View the main board in its entirety and it will become obvious that many of the images are reminiscent of each other stylistically. Continue by clicking on the new faces and look at their cards as well as online portfolio. These are the models that are in need of updates. Therefore, these are often the models that bookers are willing to send out to test with select photographers.
Evaluate your own book and website to determine which agency would be most in line with your style. Cull your website to only showcase the type of work that you want to do, and the best of it. Also make sure that the people in the culled images look the part of a fashion model. This is essential because a booker wants to see proof that a photographer can produce quality work that they can use.
Once all of this is squared away, make contact with the agency. Typically a short introductory email that introduces who you are, that you are a fan of their agency, and that you would like to test with their new faces is all that is needed. Include a few sample images that clearly showcase your talents as well as a link to your website with contact information.
Be prepared to have a mood board just in case as some bookers are more involved with the type of work their models do than others. You may receive several rejections at first and that is ok. In fact, it’s very normal. Listen to the feedback if it is provided, apply it, and keep trying.
Eventually you will receive your first “yes” and that is where the fun begins. That “yes” will come with a packet of models in development.
I will often ask the booker if there is something specific that they need from the shoot as most modeling agencies are requesting test shoots that look as if they could have been part of a fashion story. They also typically request images that are timeless and appear effortless because they will have the most longevity in a model’s book. Take the time to curate a team and pick the model that will be the most effective.
Go the extra mile to execute a successful photoshoot. Have a clear vision from start to finish and make sure to communicate it with the entire team (if you are indeed using a team).

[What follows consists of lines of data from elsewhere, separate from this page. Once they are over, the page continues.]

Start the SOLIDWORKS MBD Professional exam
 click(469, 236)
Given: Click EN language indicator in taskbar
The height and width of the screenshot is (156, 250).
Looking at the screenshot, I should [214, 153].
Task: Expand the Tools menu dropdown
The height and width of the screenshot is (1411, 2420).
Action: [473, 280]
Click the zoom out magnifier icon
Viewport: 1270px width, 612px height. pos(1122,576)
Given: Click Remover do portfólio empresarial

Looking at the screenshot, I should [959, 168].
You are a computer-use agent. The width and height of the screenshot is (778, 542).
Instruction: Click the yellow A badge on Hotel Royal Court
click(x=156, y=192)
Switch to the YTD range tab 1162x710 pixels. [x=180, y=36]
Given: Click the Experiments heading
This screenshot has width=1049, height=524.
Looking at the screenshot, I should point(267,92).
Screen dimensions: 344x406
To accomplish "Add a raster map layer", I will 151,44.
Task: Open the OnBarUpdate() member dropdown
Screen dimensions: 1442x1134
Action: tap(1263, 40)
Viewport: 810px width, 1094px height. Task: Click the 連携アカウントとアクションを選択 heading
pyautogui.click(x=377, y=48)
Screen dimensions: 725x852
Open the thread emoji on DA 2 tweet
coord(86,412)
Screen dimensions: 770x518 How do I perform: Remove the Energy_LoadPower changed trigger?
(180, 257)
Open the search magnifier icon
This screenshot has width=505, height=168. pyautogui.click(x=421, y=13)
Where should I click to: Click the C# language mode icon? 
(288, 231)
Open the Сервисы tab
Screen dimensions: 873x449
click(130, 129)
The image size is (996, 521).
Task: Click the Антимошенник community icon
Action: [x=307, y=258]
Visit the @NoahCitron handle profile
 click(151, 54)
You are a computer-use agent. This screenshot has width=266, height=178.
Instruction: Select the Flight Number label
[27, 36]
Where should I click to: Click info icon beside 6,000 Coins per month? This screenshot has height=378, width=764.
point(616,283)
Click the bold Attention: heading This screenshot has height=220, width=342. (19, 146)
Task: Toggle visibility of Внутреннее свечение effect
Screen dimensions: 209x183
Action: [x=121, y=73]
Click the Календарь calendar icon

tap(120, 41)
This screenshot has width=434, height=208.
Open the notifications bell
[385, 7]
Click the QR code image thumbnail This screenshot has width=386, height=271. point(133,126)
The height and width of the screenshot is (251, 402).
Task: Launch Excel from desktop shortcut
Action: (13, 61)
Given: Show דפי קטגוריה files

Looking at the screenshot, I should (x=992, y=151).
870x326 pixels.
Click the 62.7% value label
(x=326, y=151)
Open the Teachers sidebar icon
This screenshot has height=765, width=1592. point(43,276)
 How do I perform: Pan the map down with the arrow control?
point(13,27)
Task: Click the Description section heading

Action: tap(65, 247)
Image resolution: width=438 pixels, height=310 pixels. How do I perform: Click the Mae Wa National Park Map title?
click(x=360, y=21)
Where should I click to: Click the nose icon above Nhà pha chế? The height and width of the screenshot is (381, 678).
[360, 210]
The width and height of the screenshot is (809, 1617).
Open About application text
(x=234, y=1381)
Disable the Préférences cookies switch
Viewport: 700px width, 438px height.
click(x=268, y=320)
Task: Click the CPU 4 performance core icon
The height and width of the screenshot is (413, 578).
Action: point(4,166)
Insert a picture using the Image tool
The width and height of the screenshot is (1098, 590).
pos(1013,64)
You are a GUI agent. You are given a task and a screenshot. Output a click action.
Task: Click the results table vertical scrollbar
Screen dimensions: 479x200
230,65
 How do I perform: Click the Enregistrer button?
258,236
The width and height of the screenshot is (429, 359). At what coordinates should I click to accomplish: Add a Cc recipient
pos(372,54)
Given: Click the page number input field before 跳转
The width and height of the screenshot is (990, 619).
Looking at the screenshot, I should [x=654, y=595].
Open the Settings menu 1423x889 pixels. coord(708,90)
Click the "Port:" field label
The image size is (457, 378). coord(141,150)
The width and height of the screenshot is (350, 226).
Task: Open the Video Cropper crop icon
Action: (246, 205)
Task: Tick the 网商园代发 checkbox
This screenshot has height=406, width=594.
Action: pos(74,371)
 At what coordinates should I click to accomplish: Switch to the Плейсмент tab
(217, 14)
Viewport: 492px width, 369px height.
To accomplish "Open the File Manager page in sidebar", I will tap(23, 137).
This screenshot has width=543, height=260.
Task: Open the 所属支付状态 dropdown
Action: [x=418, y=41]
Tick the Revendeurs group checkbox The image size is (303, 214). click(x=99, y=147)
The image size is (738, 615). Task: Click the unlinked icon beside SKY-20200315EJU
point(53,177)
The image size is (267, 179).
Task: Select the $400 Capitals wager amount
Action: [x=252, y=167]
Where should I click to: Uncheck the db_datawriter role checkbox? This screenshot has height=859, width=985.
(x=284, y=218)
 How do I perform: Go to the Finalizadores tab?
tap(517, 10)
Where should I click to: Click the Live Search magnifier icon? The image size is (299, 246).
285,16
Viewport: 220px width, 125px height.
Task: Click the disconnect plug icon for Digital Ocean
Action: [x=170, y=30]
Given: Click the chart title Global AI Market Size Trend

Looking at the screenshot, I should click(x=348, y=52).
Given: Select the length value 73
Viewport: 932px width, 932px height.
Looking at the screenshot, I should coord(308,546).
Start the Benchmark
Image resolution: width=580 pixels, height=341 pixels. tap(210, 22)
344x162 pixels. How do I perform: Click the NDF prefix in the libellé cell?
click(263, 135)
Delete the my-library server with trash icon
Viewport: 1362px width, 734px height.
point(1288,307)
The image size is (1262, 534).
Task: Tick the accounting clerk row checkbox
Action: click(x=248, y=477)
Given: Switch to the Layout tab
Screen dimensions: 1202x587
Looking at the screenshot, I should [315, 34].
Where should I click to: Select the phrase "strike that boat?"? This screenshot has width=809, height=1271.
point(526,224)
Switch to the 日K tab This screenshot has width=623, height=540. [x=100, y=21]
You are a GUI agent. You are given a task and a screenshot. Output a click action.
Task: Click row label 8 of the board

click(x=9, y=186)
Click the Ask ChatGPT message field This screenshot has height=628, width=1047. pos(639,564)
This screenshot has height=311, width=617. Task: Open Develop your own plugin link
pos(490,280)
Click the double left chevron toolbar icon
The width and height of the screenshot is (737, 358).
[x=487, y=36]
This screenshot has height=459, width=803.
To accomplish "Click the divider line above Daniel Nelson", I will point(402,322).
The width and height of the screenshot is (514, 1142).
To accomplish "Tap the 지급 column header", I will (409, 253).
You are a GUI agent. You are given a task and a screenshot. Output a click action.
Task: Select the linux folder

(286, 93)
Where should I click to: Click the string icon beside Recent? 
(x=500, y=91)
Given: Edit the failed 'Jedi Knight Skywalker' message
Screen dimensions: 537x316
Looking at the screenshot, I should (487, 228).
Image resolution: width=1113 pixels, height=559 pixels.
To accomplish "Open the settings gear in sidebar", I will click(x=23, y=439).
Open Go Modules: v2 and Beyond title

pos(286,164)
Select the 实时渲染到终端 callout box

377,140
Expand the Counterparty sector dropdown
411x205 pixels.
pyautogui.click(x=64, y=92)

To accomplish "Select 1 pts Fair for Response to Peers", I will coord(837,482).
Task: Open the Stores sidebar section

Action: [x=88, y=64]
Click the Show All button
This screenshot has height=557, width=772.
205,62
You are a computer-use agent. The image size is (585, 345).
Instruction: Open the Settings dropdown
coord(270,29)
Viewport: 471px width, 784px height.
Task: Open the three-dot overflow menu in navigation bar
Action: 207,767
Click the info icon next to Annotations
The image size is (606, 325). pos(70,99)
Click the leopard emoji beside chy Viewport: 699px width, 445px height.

Mood boards are great for this and tend to keep everyone on track.
When taking a chance on a new photographer, bookers will often call their models to ensure that they are having a positive experience and inquire about their opinion of the day in general. Keep the atmosphere upbeat and treat everyone with respect.
This will typically result in being offered a second face to test, a third, and so on. Nurture that relationship because it is an important one. As you build their trust and elevate your work, you can often barter to benefit your needs. I have agreed to photograph two new faces in exchange for a better model for my own personal work. Remember that a test shoot doesn’t have to be solely what the agency needs. You can accomplish both the request of the agency and your vision in one shoot, especially if planned properly.
While testing, you will most likely develop a good working relationship with the booker(s) as well as the model(s). While it is perfectly acceptable to communicate with the model, as a courtesy, make sure to do the scheduling with the booker whenever possible. This will keep the relationship blooming and will benefit you in the long run as it does nothing but improve your reputation.
Keep in mind that a lot of bookers will bounce around between agencies throughout their career, and a negative reputation can bring your days as a test photographer to a screeching halt. When they have a photographer that they like and trust, they will often recommend them to their new colleagues. This can open the doors to bigger and better things. Word of mouth is everything, so give them something good to say.